[Data extract — start]

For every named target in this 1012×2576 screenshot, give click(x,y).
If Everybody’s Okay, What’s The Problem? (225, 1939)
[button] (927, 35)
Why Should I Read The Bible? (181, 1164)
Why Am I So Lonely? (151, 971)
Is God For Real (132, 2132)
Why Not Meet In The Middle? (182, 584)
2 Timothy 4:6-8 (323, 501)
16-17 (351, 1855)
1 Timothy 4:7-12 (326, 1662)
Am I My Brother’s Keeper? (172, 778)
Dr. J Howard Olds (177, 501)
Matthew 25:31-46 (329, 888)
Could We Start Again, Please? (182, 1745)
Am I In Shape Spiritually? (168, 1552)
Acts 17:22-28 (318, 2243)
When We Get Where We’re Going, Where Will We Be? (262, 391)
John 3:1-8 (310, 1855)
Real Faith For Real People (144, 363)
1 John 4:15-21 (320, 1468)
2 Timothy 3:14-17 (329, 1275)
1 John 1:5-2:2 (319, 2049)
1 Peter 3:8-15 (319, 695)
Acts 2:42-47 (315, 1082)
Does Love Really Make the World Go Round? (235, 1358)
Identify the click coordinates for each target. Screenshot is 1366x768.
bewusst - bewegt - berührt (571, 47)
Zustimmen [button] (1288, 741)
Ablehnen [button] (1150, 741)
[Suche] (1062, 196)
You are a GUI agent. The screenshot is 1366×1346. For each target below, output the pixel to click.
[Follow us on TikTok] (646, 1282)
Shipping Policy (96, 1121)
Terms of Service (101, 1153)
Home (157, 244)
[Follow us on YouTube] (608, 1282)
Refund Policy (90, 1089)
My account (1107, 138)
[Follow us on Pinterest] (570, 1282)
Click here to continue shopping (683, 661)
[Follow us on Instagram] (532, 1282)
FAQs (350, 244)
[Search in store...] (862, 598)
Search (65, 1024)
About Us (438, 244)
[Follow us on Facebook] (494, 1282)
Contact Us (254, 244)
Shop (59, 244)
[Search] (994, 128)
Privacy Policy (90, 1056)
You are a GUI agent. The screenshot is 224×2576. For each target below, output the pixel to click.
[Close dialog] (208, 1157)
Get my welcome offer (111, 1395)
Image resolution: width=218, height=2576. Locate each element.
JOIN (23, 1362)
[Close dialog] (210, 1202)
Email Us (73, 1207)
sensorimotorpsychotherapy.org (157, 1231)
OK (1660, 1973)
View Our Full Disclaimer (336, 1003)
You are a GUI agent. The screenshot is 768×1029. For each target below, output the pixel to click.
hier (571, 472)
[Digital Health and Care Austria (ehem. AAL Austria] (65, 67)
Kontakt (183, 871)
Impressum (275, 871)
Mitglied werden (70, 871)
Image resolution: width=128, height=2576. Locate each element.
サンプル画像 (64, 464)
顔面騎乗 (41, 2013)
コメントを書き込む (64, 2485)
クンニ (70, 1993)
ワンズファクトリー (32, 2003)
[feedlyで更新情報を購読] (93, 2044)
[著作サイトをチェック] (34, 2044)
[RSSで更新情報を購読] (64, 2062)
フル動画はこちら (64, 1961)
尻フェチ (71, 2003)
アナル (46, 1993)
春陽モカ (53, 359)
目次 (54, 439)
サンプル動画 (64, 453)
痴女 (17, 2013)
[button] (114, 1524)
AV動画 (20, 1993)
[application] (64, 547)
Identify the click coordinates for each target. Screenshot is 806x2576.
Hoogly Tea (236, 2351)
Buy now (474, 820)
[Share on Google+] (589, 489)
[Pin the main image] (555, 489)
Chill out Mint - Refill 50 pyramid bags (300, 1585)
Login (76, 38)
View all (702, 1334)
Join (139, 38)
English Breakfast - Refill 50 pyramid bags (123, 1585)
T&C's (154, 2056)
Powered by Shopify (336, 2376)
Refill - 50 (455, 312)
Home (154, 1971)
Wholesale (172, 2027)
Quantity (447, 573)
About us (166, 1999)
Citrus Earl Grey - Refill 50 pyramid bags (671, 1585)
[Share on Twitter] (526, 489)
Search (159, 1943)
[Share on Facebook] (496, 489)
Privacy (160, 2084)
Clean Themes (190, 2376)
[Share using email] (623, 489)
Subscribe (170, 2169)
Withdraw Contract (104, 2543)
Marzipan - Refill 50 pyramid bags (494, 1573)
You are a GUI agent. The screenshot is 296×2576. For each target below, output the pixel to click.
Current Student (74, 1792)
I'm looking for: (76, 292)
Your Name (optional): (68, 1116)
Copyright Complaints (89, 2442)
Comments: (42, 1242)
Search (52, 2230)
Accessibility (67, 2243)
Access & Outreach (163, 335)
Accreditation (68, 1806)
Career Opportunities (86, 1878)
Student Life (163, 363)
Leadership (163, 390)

[Data extract — finish]

→ Task instructions:
Would you please copy exactly the part of the entries above that begins at the line containing "OK (1660, 1973)" and ends at the line containing "Quantity (447, 573)", both lines included?

→ Expected answer:
OK (1660, 1973)
View Our Full Disclaimer (336, 1003)
You are a GUI agent. The screenshot is 768×1029. For each target below, output the pixel to click.
hier (571, 472)
[Digital Health and Care Austria (ehem. AAL Austria] (65, 67)
Kontakt (183, 871)
Impressum (275, 871)
Mitglied werden (70, 871)
Image resolution: width=128, height=2576. Locate each element.
サンプル画像 (64, 464)
顔面騎乗 (41, 2013)
コメントを書き込む (64, 2485)
クンニ (70, 1993)
ワンズファクトリー (32, 2003)
[feedlyで更新情報を購読] (93, 2044)
[著作サイトをチェック] (34, 2044)
[RSSで更新情報を購読] (64, 2062)
フル動画はこちら (64, 1961)
尻フェチ (71, 2003)
アナル (46, 1993)
春陽モカ (53, 359)
目次 (54, 439)
サンプル動画 (64, 453)
痴女 (17, 2013)
[button] (114, 1524)
AV動画 (20, 1993)
[application] (64, 547)
Identify the click coordinates for each target. Screenshot is 806x2576.
Hoogly Tea (236, 2351)
Buy now (474, 820)
[Share on Google+] (589, 489)
[Pin the main image] (555, 489)
Chill out Mint - Refill 50 pyramid bags (300, 1585)
Login (76, 38)
View all (702, 1334)
Join (139, 38)
English Breakfast - Refill 50 pyramid bags (123, 1585)
T&C's (154, 2056)
Powered by Shopify (336, 2376)
Refill - 50 (455, 312)
Home (154, 1971)
Wholesale (172, 2027)
Quantity (447, 573)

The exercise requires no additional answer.